Make no mistake about it, Norm Chow emerged from the list of announced candidates as the best choice for the UH job. And with the position comes the authority for Chow to name his own coaching staff. It is the way the business goes, just as Miano would have been entrusted to make the calls had he been selected to succeed Greg McMackin.
A big part of the difference in their standing was timing. Had McMackin “retired” after a 12-2 season, Miano, as the Warriors’ associate head coach, would have been viewed as a likely successor. But coming off a 6-7 finish the perception was different.
Fair or not, like a vice president, you can rise or fall on the results of your leader, even if the policies that got you there might not be of your own making. Though it would have been good had Miano had an opportunity to share his vision.
More than a quarter-century spent in college and the pros has taught Miano that it rarely works out that way, which was why you didn’t hear from him the pain he must have felt.

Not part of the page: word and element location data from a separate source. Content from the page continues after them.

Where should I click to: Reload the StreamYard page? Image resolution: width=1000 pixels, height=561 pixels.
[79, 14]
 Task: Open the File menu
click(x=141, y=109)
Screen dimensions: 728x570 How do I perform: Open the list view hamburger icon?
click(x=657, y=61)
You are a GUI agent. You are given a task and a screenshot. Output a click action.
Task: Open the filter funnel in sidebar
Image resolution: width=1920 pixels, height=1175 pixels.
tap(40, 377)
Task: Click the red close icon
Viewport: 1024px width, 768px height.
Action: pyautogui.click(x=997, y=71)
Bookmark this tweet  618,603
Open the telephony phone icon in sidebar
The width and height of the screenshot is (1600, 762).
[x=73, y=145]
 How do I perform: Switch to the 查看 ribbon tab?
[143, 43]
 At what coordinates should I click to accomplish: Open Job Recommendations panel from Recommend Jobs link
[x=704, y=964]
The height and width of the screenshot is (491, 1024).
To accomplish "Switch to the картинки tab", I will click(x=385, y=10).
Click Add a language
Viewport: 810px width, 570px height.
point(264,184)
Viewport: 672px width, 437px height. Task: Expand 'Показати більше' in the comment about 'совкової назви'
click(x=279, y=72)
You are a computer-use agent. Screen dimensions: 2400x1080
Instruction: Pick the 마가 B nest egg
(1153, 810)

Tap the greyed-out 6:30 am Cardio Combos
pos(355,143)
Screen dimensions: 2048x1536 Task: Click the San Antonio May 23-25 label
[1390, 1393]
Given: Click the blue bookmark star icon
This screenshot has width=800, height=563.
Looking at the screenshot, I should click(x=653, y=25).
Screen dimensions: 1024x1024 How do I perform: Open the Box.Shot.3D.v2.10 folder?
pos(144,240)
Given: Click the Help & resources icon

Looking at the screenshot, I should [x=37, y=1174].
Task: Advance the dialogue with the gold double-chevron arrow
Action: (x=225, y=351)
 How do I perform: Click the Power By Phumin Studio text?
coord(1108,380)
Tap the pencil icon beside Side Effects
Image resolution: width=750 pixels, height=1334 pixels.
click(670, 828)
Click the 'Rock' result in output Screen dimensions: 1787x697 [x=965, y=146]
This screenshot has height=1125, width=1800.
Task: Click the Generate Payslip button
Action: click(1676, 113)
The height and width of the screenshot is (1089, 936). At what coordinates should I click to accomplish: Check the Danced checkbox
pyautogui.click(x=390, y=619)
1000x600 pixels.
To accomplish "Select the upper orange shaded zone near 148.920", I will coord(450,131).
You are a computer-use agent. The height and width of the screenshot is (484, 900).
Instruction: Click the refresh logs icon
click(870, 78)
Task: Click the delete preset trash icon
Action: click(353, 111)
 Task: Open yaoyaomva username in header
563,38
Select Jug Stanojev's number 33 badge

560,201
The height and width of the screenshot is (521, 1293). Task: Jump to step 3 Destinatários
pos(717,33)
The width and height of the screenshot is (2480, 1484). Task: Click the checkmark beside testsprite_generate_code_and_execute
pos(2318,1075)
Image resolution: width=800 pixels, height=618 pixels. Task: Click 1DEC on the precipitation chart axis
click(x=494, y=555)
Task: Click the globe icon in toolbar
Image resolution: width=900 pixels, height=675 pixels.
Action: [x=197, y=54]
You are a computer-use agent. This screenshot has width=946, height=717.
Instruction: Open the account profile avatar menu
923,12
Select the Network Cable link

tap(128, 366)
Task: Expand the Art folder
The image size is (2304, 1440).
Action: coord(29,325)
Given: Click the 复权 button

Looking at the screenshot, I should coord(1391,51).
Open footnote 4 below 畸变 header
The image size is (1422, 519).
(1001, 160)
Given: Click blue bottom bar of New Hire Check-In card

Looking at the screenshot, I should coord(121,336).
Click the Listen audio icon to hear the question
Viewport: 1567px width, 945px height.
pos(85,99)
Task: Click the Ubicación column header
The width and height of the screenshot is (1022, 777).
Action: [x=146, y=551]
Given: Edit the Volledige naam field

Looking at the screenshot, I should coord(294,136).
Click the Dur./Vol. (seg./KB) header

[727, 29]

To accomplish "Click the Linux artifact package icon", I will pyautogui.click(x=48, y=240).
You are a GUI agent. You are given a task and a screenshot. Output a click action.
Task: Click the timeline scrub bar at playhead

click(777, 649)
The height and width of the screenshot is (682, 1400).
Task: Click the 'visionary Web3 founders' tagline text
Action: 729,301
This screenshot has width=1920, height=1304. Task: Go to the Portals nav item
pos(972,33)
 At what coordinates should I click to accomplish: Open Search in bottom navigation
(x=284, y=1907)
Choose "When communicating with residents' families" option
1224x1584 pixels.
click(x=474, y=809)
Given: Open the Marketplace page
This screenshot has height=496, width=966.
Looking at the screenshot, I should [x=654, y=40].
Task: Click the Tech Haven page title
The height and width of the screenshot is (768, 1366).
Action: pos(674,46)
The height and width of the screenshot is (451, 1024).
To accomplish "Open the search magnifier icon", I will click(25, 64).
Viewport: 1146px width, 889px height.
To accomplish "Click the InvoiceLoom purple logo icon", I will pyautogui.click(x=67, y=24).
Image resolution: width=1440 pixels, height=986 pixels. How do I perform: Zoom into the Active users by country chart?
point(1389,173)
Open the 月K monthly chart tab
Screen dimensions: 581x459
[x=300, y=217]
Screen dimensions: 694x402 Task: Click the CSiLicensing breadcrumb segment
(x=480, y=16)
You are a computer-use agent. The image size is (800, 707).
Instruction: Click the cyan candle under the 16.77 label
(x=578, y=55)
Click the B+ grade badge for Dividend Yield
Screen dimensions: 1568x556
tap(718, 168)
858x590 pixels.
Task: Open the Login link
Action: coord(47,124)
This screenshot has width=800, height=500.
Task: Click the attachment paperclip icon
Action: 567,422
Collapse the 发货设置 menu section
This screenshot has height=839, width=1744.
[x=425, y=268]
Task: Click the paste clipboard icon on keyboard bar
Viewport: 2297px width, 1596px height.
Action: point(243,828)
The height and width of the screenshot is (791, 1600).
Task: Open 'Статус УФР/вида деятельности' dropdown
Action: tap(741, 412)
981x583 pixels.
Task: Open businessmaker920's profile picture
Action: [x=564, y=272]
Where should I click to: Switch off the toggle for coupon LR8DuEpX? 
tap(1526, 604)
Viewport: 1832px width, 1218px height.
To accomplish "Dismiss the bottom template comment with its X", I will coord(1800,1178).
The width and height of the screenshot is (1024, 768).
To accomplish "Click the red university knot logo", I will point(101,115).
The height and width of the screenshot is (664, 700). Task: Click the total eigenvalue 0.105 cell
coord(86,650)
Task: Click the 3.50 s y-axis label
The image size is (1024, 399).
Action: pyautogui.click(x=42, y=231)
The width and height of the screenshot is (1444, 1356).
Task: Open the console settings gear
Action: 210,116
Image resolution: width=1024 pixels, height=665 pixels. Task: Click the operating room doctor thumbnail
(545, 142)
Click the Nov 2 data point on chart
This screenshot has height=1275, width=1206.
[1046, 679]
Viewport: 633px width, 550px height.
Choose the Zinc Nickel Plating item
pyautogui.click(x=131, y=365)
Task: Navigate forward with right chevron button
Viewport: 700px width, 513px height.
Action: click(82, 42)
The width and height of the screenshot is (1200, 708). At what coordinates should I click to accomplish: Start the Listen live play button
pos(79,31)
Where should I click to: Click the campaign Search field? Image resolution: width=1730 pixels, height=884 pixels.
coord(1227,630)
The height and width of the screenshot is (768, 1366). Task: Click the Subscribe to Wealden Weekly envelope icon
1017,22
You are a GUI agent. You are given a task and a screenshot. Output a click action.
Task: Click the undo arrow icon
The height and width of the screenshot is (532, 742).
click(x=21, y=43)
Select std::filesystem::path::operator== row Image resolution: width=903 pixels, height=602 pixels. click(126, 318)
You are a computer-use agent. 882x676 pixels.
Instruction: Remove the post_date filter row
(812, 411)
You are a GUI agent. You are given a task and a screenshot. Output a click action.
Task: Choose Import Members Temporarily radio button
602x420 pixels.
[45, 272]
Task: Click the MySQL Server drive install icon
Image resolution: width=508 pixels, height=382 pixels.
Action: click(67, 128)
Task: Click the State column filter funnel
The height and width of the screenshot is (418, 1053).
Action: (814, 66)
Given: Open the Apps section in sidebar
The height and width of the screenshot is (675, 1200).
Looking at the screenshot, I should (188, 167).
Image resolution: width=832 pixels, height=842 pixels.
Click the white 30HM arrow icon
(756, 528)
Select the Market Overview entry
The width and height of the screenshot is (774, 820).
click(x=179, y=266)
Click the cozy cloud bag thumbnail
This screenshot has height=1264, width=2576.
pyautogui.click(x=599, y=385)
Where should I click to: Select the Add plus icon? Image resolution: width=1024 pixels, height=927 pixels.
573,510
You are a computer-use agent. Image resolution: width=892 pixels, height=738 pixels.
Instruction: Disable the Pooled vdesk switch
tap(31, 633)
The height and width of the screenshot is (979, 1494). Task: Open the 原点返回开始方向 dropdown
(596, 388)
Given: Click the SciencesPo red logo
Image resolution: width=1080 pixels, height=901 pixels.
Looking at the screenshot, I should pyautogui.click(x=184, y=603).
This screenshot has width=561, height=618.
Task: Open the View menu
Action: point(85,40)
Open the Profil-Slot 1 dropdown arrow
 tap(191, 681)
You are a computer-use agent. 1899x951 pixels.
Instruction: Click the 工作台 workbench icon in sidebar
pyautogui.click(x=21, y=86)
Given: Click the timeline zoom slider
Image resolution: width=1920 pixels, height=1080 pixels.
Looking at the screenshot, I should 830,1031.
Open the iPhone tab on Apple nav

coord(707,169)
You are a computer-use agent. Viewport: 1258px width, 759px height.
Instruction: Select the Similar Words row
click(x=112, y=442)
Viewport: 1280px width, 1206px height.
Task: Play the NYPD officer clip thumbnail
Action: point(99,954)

It would not be the first time Miano was pigeonholed at UH by circumstance. When he emerged as a starting strong safety in 1982 after a season on the scout team and a redshirt year, it took a while for some fans to realize that the name was “Miano” of Italian heritage — not “Miyano” and of Japanese ancestry.
By any name Miano, the one-time championship diver, brought passion and pride to UH. He was all-out whether it was leading the team in tackles in 1983 or hitting the road for recruits as an assistant coach.
One day and in some way you’d like to think Miano will find his way back to UH. The better for the both of them.
And when that times comes, nobody will have to ask, “Who are you, again?”